[[ DATA EXTRACTS open ]]

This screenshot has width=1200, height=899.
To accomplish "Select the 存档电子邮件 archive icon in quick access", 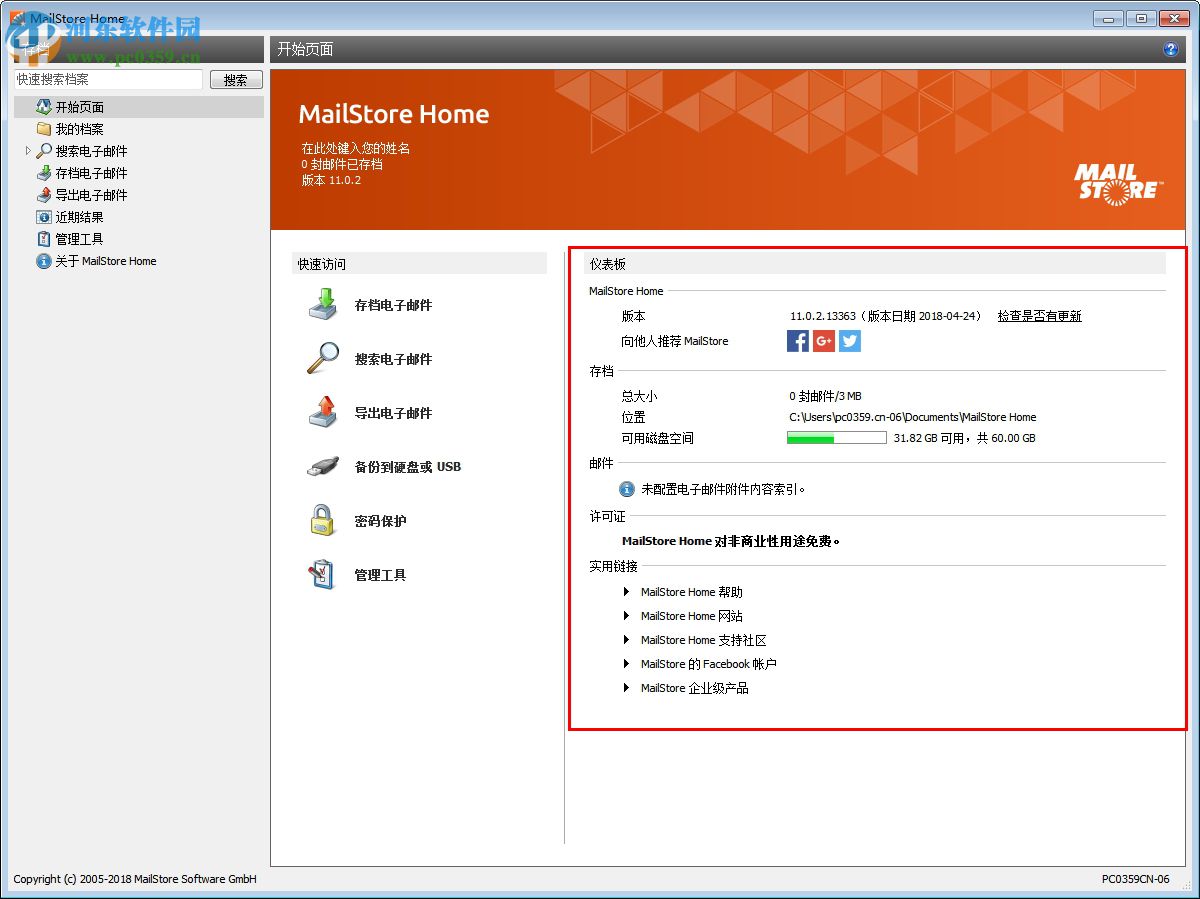I will pos(322,304).
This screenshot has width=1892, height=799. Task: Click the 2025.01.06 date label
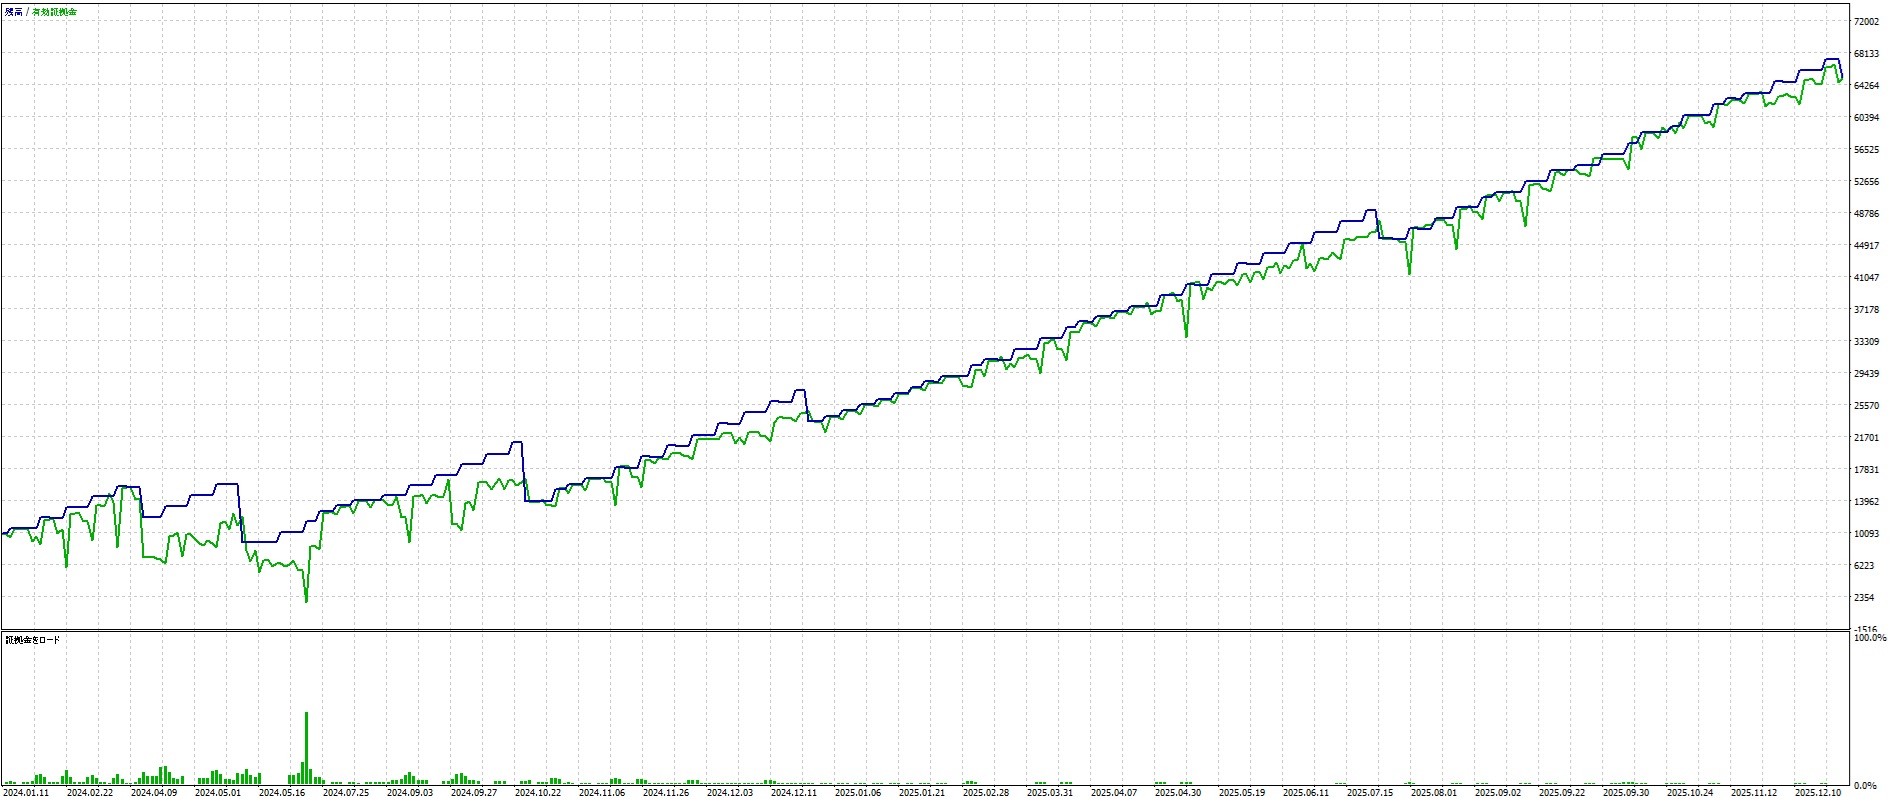tap(858, 792)
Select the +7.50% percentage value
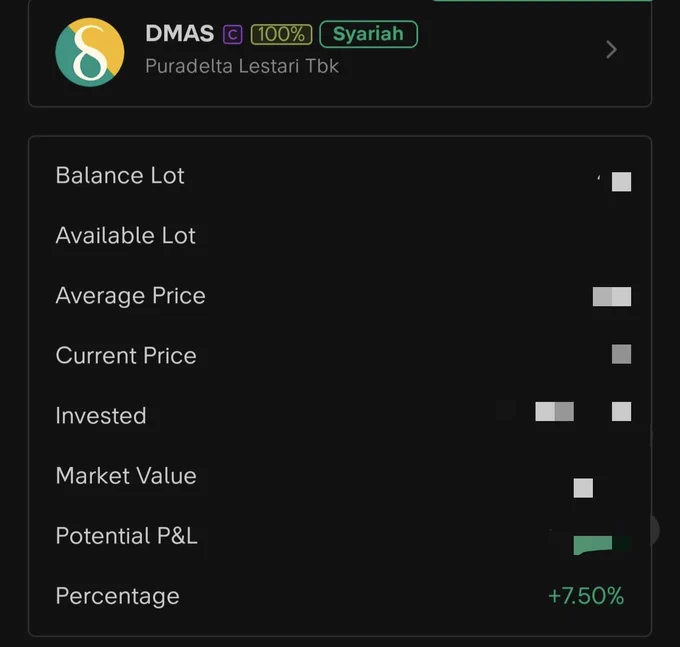This screenshot has width=680, height=647. pyautogui.click(x=586, y=596)
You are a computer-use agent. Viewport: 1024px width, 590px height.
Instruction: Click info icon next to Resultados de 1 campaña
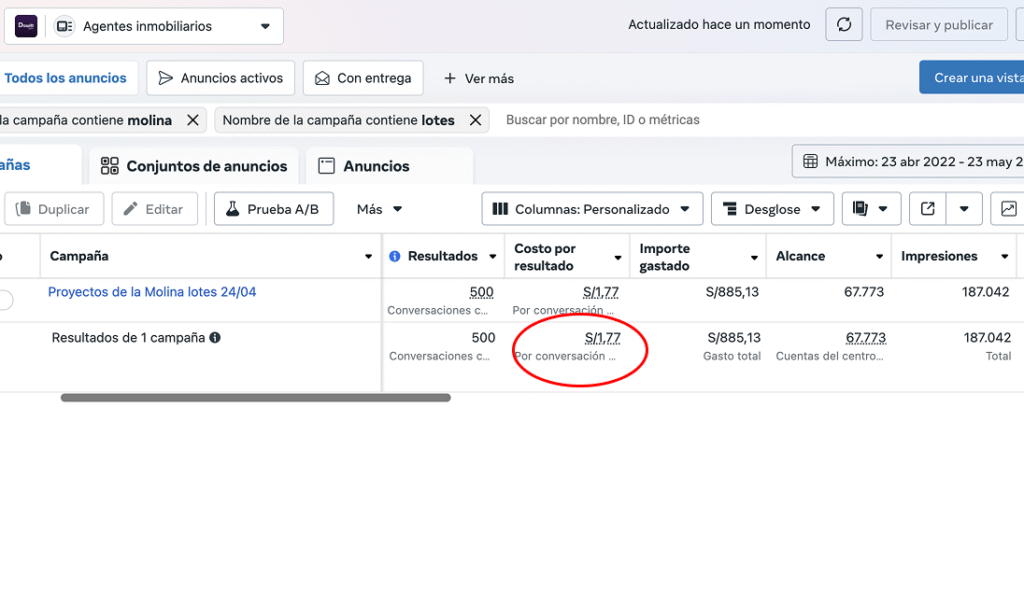(215, 338)
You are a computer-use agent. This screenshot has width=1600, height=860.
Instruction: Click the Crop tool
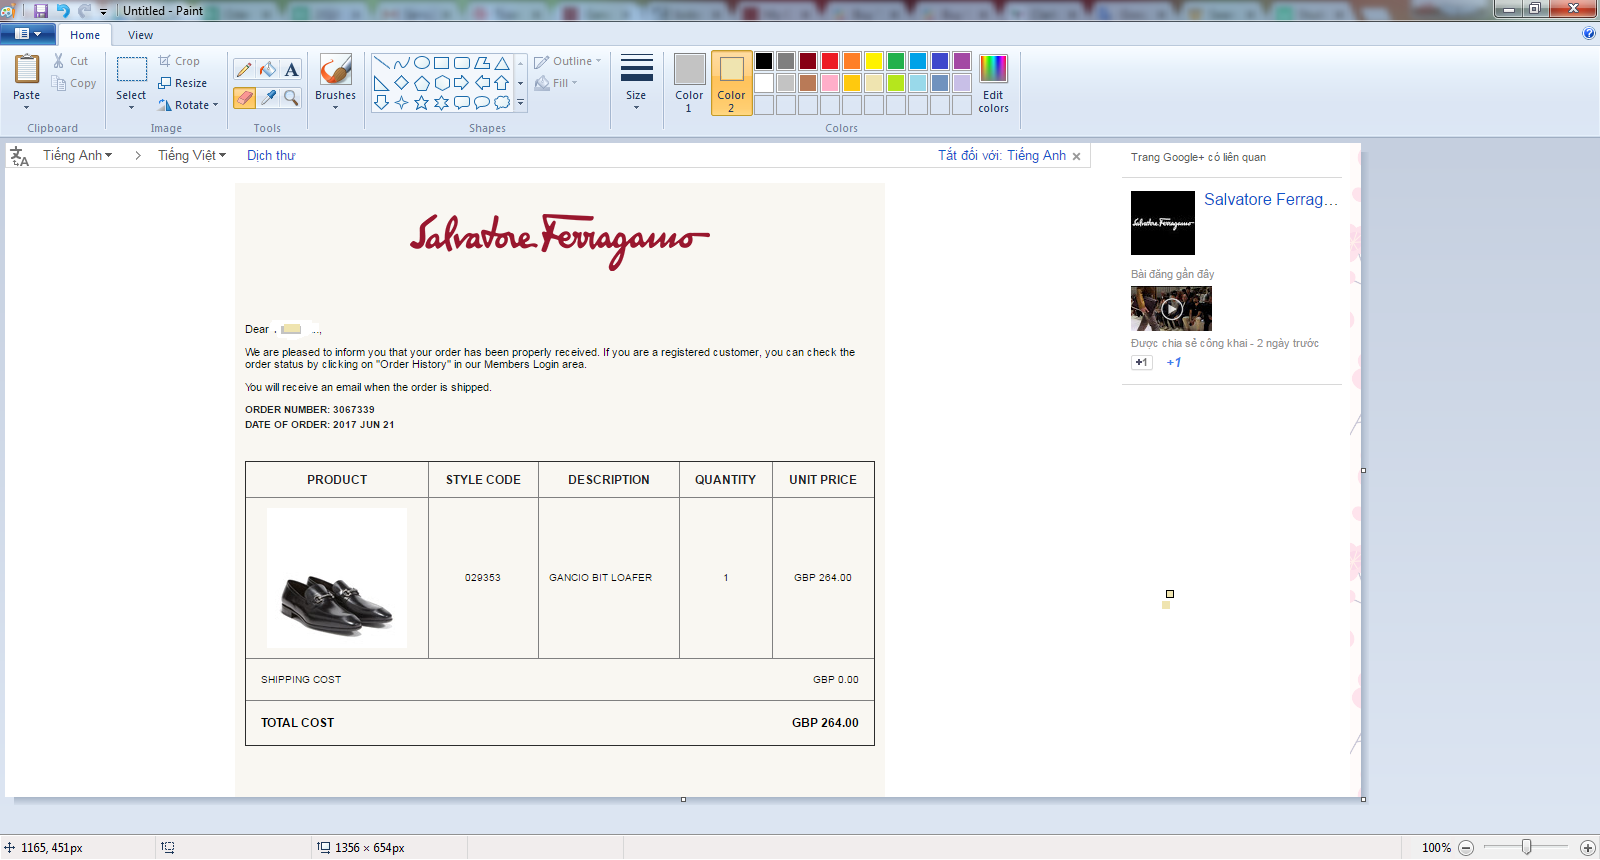pyautogui.click(x=180, y=61)
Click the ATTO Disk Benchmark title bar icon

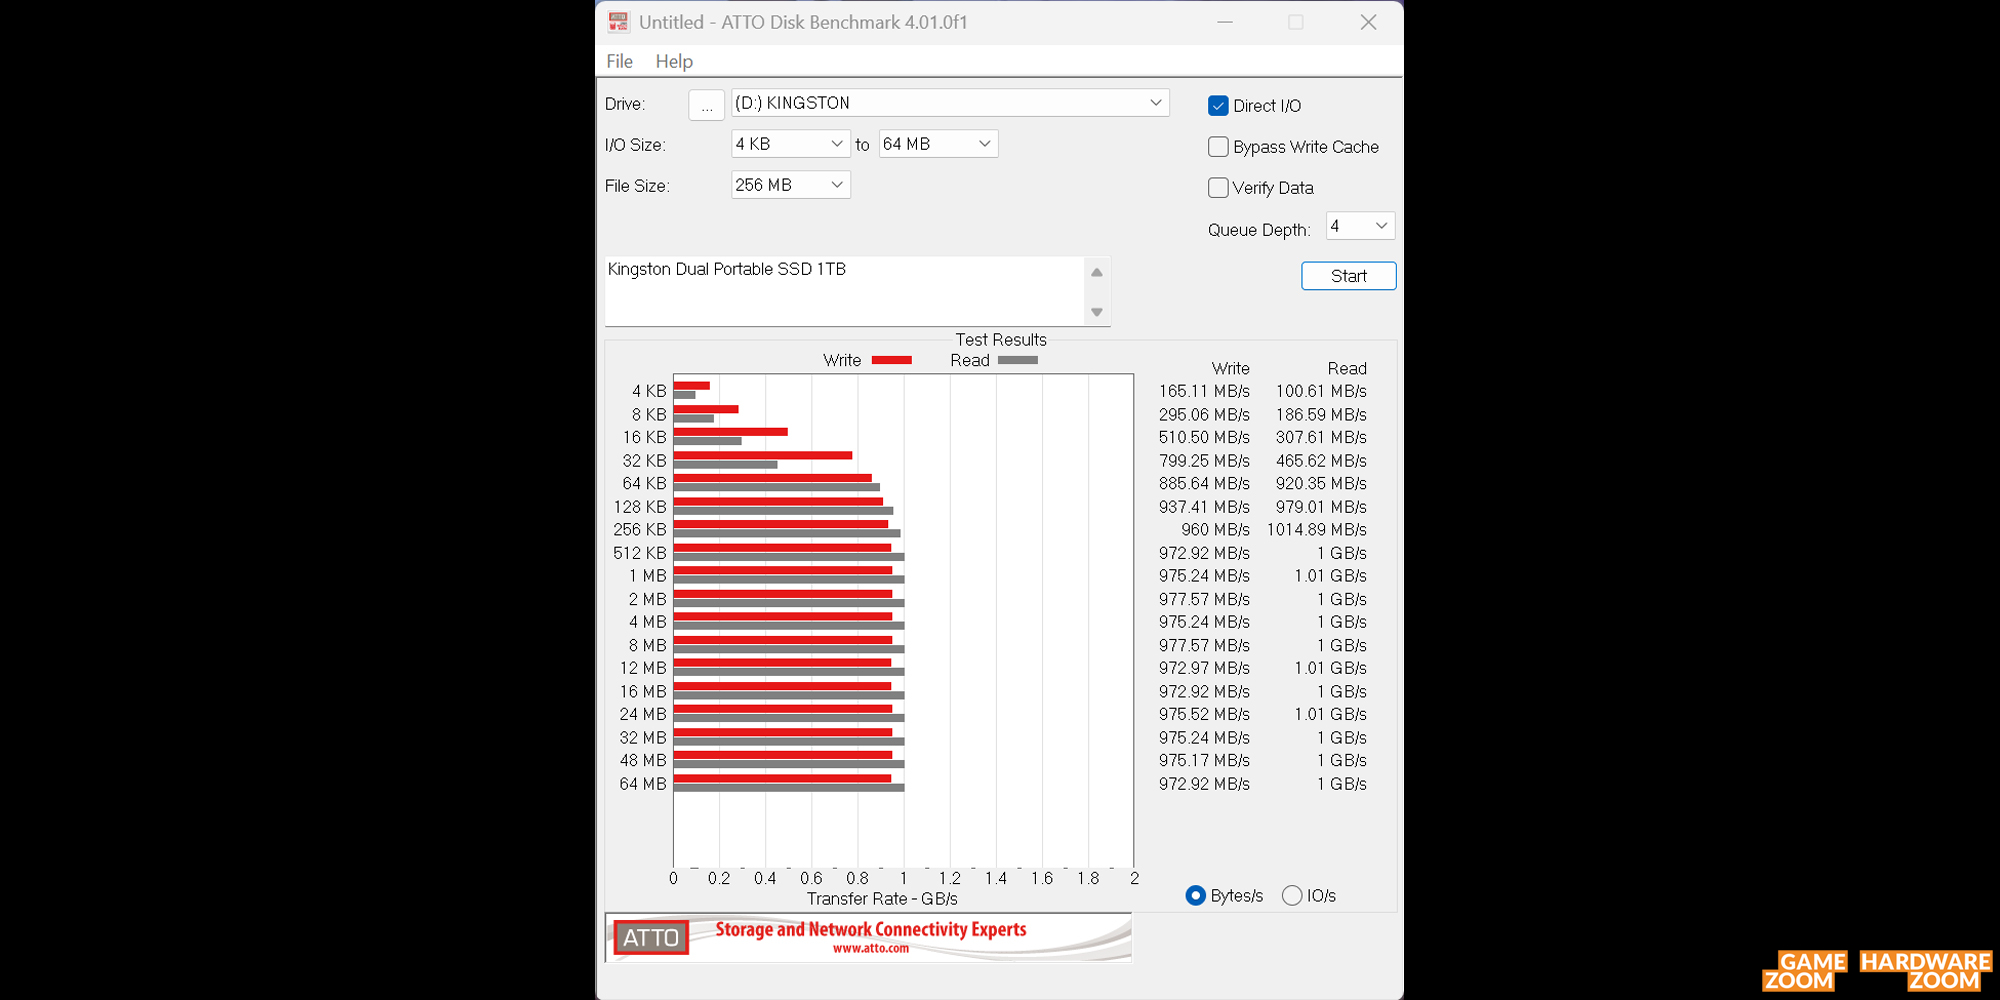click(x=619, y=22)
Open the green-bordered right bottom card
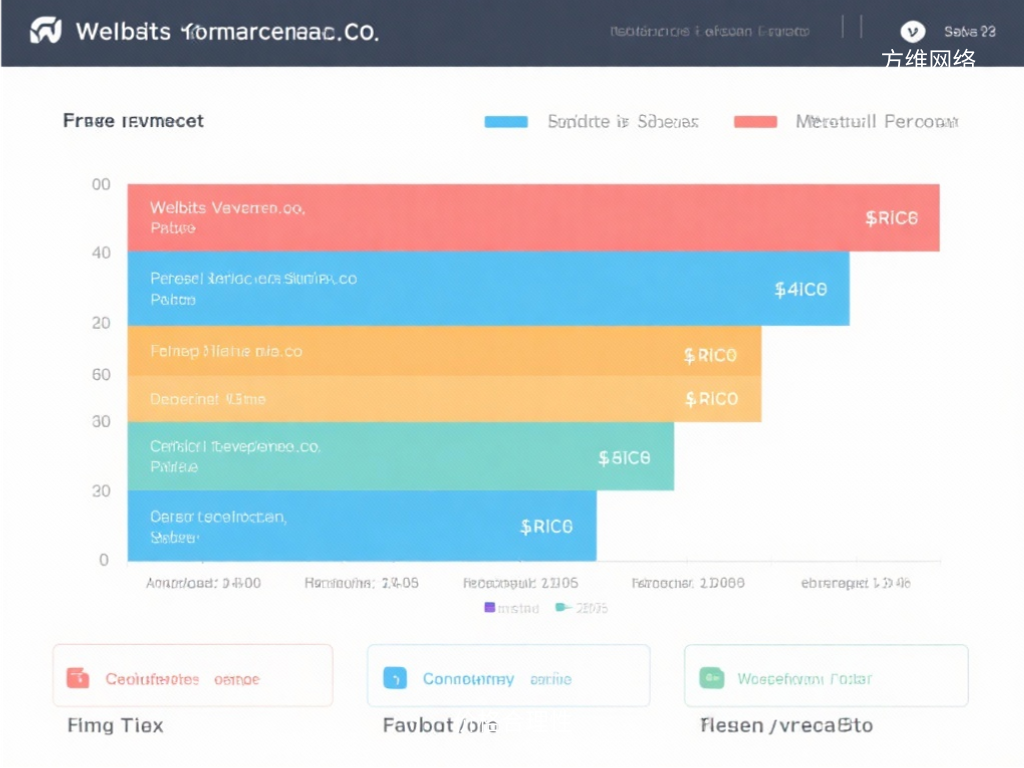This screenshot has width=1024, height=768. 825,676
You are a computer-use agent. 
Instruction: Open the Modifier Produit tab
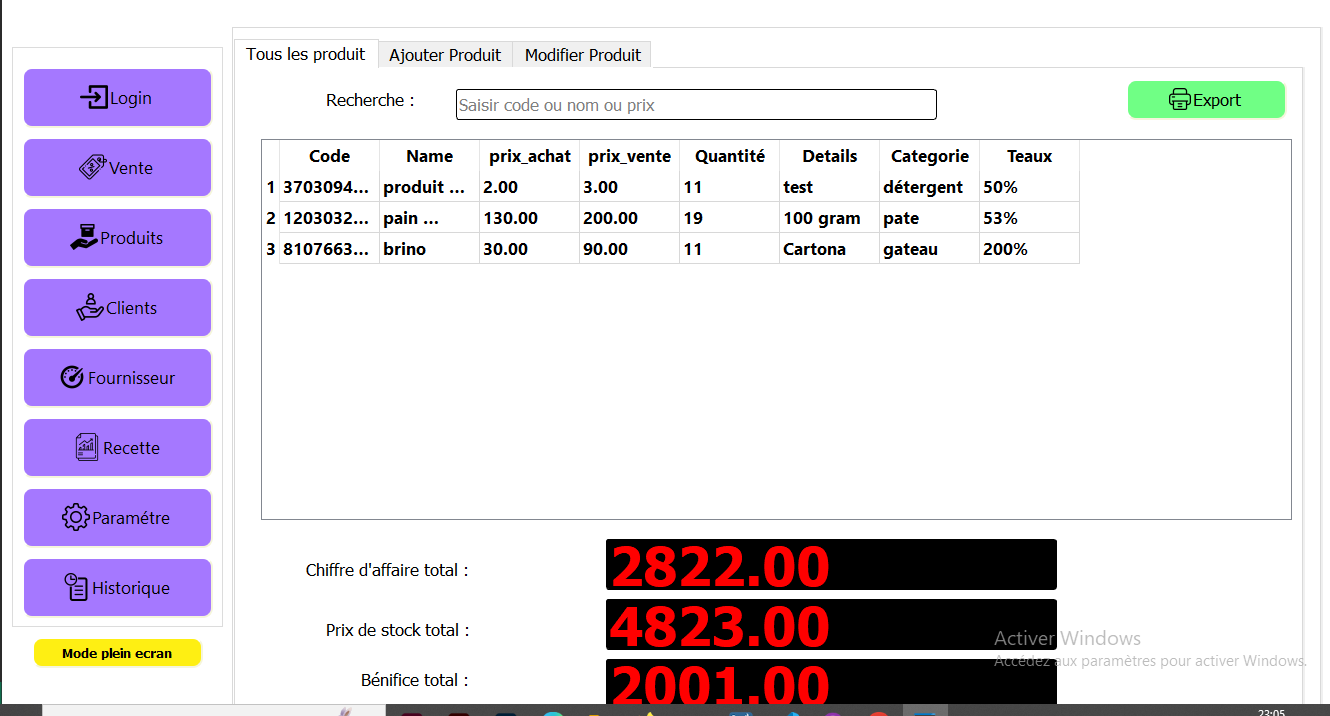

[[ DATA EXTRACTS closed ]]

> **WHAT THE TASK ASKS**
In the data above, how many lines contain the word "computer"? Write the number only.

> **OUTPUT BELOW**
3